Surface integrity refers to a set of characteristics of the surface and subsurface layer that have great influence on the functional performance of mechanical components under conditions of wear, corrosion and fatigue, and is determined by the manufacturing processes employed. Thus, surface treatments are used together with these processes to produce a surface integrity suited to the desired function. Deep rolling is one of the surface treatments that involve cold working of the surface and subsurface layer and the present work addresses the study of the influence of some of its parameters (pressure, speed, feed and number of passes) on certain characteristics of the surface integrity (roughness, surface and subsurface microhardness and microstructure) of AISI 1020, 1065 and 1080 carbon steels. A significant improvement on surface finish was observed after deep rolling, however, an increase in pressure (especially with the reduction of the carbon content) and feed (especially with the increase of the carbon content) caused an increase in roughness. An increase in the number of passes, on the other hand, improved the surface finish in some cases. Regarding the surface microhardness, its increase after deep rolling was only observed in AISI 1080 steel. In addition, under all conditions tested deep rolling promoted an increase in the microhardness of the subsurface layer and in the affected depth in comparison to the specimens subjected to turning alone.

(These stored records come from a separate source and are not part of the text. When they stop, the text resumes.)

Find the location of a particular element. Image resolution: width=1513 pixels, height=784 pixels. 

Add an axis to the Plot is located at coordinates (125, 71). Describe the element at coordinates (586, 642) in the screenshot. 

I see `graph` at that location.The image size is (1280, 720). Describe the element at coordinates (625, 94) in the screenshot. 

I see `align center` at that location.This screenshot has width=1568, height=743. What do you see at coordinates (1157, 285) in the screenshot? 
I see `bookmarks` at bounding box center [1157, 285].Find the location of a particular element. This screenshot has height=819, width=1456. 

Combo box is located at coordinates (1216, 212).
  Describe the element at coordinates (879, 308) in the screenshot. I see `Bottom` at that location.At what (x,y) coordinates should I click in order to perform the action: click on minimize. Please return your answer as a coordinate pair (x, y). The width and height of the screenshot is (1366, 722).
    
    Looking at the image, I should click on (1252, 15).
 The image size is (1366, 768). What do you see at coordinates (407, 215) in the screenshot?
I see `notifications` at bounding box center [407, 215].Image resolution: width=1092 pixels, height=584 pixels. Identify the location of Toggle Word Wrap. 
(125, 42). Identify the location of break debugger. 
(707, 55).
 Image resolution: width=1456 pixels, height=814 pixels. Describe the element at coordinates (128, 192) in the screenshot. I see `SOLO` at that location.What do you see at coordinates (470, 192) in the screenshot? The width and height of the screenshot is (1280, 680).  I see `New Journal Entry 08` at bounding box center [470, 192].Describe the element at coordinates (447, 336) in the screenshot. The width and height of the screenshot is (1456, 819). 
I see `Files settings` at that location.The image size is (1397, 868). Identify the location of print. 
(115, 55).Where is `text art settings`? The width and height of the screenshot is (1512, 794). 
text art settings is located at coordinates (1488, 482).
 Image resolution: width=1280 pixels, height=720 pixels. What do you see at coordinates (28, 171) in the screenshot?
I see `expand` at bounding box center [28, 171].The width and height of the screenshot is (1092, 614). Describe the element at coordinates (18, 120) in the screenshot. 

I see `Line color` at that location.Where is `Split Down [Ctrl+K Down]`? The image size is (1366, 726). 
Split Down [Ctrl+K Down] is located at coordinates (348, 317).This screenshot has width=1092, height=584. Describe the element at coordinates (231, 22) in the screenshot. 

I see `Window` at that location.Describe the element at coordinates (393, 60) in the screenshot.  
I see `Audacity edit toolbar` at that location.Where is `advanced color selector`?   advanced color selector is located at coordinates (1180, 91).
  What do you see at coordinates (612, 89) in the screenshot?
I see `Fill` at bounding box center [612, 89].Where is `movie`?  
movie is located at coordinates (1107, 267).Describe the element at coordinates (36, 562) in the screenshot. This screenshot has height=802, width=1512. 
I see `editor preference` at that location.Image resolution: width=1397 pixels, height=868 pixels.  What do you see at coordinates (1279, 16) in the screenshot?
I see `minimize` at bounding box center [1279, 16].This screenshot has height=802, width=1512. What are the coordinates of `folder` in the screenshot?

However, an increase in pressure further increased the microhardness and the affected depth; an increase in speed reduced or did not change the microhardness and the affected depth and clear trends were not observed with different feed and number of passes. Finally, the microstructural analysis showed that the increase of the carbon content promoted a reduction in the deformation of the subsurface layer caused by deep rolling. Deformation was found to increase in AISI 1020 and 1065 steels with increasing pressure and to reduce with the elevation of speed and feed. The number of passes, on the other hand, affected only the subsurface layer of AISI 1020 steel.